CONTRAINTES DES ESPACES NATURELS ET APPORTS
Du côté des espaces naturels, l'intérêt est double : se faciliter la tâche pour réaliser les travaux, participer à la filière vertueuse du bois-énergie. Comme tout PNR, le PNR Caps et marais d'Opale porte des objectifs de développement durable, notamment concernant l'énergie. Le développement de la filière bois, avec du bois issu du bocage, fait partie des actions engagées, en particulier avec de l'animation de terrain auprès des agriculteurs. L'enjeu principal identifié par le PNR était de développer l'exploitation du bocage pour alimenter des chaufferies plus importantes. Mais il rencontrait plusieurs obstacles : la saisonnalité de la ressource, la technicité des opérations pour rendre les produits utilisables, la nécessité de coordonner les actions (chantiers, livraisons…).
Le projet Dynamic Bois comprenait le financement de l'affectation d'un chargé de mission du PNR à l'animation de terrain. Son rôle est d’animer le territoire pour susciter de la mobilisation de ressource supplémentaire et l’essor de nouvelles installations de combustion. Le développement et la structuration d’une filière bois-énergie se fait sur un temps long et semble aujourd’hui porter ses fruits. Agriopale disposait déjà d'une partie du matériel répondant aux besoins techniques et a étoffé son parc afin de garantir des possibilités d'exploitation en conditions difficiles (accessibilité).
Pour le PNR, accentuer l'entretien du bocage, c'est défendre des habitats et des espèces inféodées à ces espaces, mais c'est aussi protéger un réseau de haies qui participent de l'identité paysagère du territoire. Par ailleurs, les haies jouent un rôle important dans la gestion de l'eau, notamment dans la lutte contre l'érosion des sols. Ainsi des analyses environnementales ont été prévues pour exclure les linéaires de haies présentant un fort intérêt écologique ou paysager. Deux autres PNR présents sur le territoire pourraient à terme s'intégrer au projet car ils sont également marqués par un maillage bocager.
Concernant les opportunités de valoriser la biomasse issue de l'entretien des zones naturelles sensibles, il s'agissait de s'appuyer sur les implantations existantes d'Agriopale. Dans la partie ouest des Hauts-de-France, l'interlocuteur incontournable était Eden62, gestionnaires des espaces naturels du département.
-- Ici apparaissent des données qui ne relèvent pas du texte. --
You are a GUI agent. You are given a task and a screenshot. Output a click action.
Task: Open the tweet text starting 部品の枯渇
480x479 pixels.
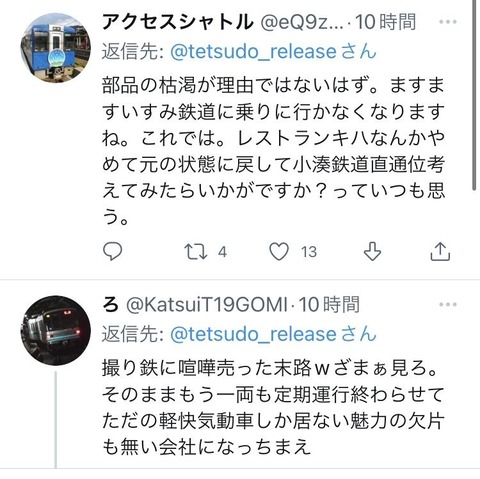click(273, 151)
Là encore, le projet s'inscrit pleinement dans les objectifs de gestion, en particulier ceux de reconquête de certains espaces. En tant que coordinateur des interventions d'entretiens et de suivi des travaux dans ces espaces, Eden62 a recours à des prestataires extérieurs. Sa vocation de protection de la biodiversité le pousse, bien évidemment, à rechercher des entreprises qui utilisent du matériel respectueux des milieux, et capables d'exporter la matière issue des débroussaillages, de l'entretien des lisières, de la restauration des marais… L'appel à manifestation d'intérêt prévoyait ce type de matériel, adapté aux conditions difficiles : déclivité, sélectivité, terrains meubles.
Les chaufferies approvisionnées sont de trois types :
• des chaufferies de collectivités, destinées à chauffer des équipements publics : piscines, EHPAD, bâtiments communaux, etc ;
• des chaufferies industrielles, fournissant de la vapeur ou de l’eau chaude dans des procédés industriels ;
• des chaufferies domestiques, alimentant en chaleur un groupe de maison, un élevage ou un petit réseau de chaleur.
Aujourd’hui, l’amortissement du matériel ne dépend pas uniquement des travaux confiés par les gestionnaires. Le réseau de clients s’est considérablement étoffé. Cependant, l’identification sur les trois ou quatre premières années des travaux à réaliser sur les espaces gérés par Eden62 ou le PNR a permis à Agriopale de franchir le pas de l’investissement.